== INPUT FOR THIS TASK ==

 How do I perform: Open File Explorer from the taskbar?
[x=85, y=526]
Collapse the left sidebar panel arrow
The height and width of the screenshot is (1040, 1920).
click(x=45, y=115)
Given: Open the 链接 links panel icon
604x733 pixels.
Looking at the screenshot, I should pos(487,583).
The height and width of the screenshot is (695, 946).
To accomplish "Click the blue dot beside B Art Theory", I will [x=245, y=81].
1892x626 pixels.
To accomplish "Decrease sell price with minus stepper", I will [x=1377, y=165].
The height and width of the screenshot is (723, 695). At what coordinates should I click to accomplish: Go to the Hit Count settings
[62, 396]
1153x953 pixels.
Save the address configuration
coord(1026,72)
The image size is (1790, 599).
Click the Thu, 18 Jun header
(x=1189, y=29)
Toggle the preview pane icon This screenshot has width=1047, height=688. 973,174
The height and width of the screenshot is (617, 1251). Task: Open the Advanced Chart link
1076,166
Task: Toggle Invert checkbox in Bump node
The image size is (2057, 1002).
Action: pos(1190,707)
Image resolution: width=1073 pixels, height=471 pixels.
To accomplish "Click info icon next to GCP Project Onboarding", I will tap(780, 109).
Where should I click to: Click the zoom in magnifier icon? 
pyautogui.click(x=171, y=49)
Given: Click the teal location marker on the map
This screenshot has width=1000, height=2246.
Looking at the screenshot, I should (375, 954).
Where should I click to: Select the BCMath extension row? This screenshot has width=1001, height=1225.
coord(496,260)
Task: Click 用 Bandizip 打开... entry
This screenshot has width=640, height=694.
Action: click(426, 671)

===

- _EXERCISE INSTRUCTIONS_
An exact copy of the listing is the goal. Transcribe it in full.

- _TASK OUTPUT_
 How do I perform: Open File Explorer from the taskbar?
[x=85, y=526]
Collapse the left sidebar panel arrow
The height and width of the screenshot is (1040, 1920).
click(x=45, y=115)
Given: Open the 链接 links panel icon
604x733 pixels.
Looking at the screenshot, I should pos(487,583).
The height and width of the screenshot is (695, 946).
To accomplish "Click the blue dot beside B Art Theory", I will [x=245, y=81].
1892x626 pixels.
To accomplish "Decrease sell price with minus stepper", I will [x=1377, y=165].
The height and width of the screenshot is (723, 695). At what coordinates should I click to accomplish: Go to the Hit Count settings
[62, 396]
1153x953 pixels.
Save the address configuration
coord(1026,72)
The image size is (1790, 599).
Click the Thu, 18 Jun header
(x=1189, y=29)
Toggle the preview pane icon This screenshot has width=1047, height=688. 973,174
The height and width of the screenshot is (617, 1251). Task: Open the Advanced Chart link
1076,166
Task: Toggle Invert checkbox in Bump node
The image size is (2057, 1002).
Action: pos(1190,707)
Image resolution: width=1073 pixels, height=471 pixels.
To accomplish "Click info icon next to GCP Project Onboarding", I will tap(780, 109).
Where should I click to: Click the zoom in magnifier icon? 
pyautogui.click(x=171, y=49)
Given: Click the teal location marker on the map
This screenshot has width=1000, height=2246.
Looking at the screenshot, I should (375, 954).
Where should I click to: Select the BCMath extension row? This screenshot has width=1001, height=1225.
coord(496,260)
Task: Click 用 Bandizip 打开... entry
This screenshot has width=640, height=694.
Action: click(426, 671)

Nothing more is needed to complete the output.